[Collected data]
[Start of section]

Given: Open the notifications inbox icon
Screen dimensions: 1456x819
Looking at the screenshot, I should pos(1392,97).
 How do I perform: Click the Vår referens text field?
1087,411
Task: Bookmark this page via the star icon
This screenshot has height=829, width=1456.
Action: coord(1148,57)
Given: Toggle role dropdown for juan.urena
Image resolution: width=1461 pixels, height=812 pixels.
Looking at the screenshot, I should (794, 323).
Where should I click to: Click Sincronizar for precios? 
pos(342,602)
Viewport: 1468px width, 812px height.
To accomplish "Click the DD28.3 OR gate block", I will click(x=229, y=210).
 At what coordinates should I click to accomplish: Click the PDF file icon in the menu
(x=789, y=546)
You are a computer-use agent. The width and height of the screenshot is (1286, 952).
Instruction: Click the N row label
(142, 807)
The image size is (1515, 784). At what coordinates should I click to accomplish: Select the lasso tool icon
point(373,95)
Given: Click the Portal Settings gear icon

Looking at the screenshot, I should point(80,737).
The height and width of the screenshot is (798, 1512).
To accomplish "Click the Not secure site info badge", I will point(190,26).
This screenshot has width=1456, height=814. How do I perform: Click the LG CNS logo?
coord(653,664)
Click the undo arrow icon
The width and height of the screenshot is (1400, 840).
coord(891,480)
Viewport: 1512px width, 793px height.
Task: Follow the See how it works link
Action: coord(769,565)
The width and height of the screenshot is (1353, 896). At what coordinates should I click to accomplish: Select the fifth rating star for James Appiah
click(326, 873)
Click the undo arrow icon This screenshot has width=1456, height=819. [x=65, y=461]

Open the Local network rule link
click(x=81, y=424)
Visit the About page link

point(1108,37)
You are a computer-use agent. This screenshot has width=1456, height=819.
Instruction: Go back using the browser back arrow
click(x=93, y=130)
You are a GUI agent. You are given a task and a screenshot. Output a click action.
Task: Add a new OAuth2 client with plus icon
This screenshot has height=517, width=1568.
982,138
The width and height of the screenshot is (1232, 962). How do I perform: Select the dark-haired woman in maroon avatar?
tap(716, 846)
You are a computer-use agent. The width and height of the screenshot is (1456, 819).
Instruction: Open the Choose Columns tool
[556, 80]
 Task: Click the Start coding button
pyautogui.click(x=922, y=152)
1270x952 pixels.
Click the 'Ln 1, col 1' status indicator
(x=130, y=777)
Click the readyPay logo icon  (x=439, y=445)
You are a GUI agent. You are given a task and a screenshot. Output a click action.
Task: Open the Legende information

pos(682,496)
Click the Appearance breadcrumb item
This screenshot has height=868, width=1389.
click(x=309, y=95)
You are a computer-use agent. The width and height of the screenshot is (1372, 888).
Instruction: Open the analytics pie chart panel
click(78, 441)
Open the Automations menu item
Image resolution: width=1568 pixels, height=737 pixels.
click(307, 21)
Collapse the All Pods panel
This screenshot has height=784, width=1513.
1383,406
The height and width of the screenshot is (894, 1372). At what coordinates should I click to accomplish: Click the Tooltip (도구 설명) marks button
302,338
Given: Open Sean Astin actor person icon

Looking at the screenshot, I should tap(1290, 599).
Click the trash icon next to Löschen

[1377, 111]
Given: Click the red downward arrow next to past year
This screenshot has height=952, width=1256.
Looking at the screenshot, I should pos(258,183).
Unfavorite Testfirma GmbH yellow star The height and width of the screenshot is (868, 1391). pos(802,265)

[End of section]

**GOAL OF THE EXERCISE:** Output each of the records exactly as it stands above.

**FINAL ANSWER:**
Given: Open the notifications inbox icon
Screen dimensions: 1456x819
Looking at the screenshot, I should pos(1392,97).
 How do I perform: Click the Vår referens text field?
1087,411
Task: Bookmark this page via the star icon
This screenshot has height=829, width=1456.
Action: coord(1148,57)
Given: Toggle role dropdown for juan.urena
Image resolution: width=1461 pixels, height=812 pixels.
Looking at the screenshot, I should (794, 323).
Where should I click to: Click Sincronizar for precios? 
pos(342,602)
Viewport: 1468px width, 812px height.
To accomplish "Click the DD28.3 OR gate block", I will click(x=229, y=210).
 At what coordinates should I click to accomplish: Click the PDF file icon in the menu
(x=789, y=546)
You are a computer-use agent. The width and height of the screenshot is (1286, 952).
Instruction: Click the N row label
(142, 807)
The image size is (1515, 784). At what coordinates should I click to accomplish: Select the lasso tool icon
point(373,95)
Given: Click the Portal Settings gear icon

Looking at the screenshot, I should point(80,737).
The height and width of the screenshot is (798, 1512).
To accomplish "Click the Not secure site info badge", I will point(190,26).
This screenshot has width=1456, height=814. How do I perform: Click the LG CNS logo?
coord(653,664)
Click the undo arrow icon
The width and height of the screenshot is (1400, 840).
coord(891,480)
Viewport: 1512px width, 793px height.
Task: Follow the See how it works link
Action: coord(769,565)
The width and height of the screenshot is (1353, 896). At what coordinates should I click to accomplish: Select the fifth rating star for James Appiah
click(326, 873)
Click the undo arrow icon This screenshot has width=1456, height=819. [x=65, y=461]

Open the Local network rule link
click(x=81, y=424)
Visit the About page link

point(1108,37)
You are a computer-use agent. This screenshot has width=1456, height=819.
Instruction: Go back using the browser back arrow
click(x=93, y=130)
You are a GUI agent. You are given a task and a screenshot. Output a click action.
Task: Add a new OAuth2 client with plus icon
This screenshot has height=517, width=1568.
982,138
The width and height of the screenshot is (1232, 962). How do I perform: Select the dark-haired woman in maroon avatar?
tap(716, 846)
You are a computer-use agent. The width and height of the screenshot is (1456, 819).
Instruction: Open the Choose Columns tool
[556, 80]
 Task: Click the Start coding button
pyautogui.click(x=922, y=152)
1270x952 pixels.
Click the 'Ln 1, col 1' status indicator
(x=130, y=777)
Click the readyPay logo icon  (x=439, y=445)
You are a GUI agent. You are given a task and a screenshot. Output a click action.
Task: Open the Legende information

pos(682,496)
Click the Appearance breadcrumb item
This screenshot has height=868, width=1389.
click(x=309, y=95)
You are a computer-use agent. The width and height of the screenshot is (1372, 888).
Instruction: Open the analytics pie chart panel
click(78, 441)
Open the Automations menu item
Image resolution: width=1568 pixels, height=737 pixels.
click(307, 21)
Collapse the All Pods panel
This screenshot has height=784, width=1513.
1383,406
The height and width of the screenshot is (894, 1372). At what coordinates should I click to accomplish: Click the Tooltip (도구 설명) marks button
302,338
Given: Open Sean Astin actor person icon

Looking at the screenshot, I should tap(1290, 599).
Click the trash icon next to Löschen

[1377, 111]
Given: Click the red downward arrow next to past year
This screenshot has height=952, width=1256.
Looking at the screenshot, I should pos(258,183).
Unfavorite Testfirma GmbH yellow star The height and width of the screenshot is (868, 1391). pos(802,265)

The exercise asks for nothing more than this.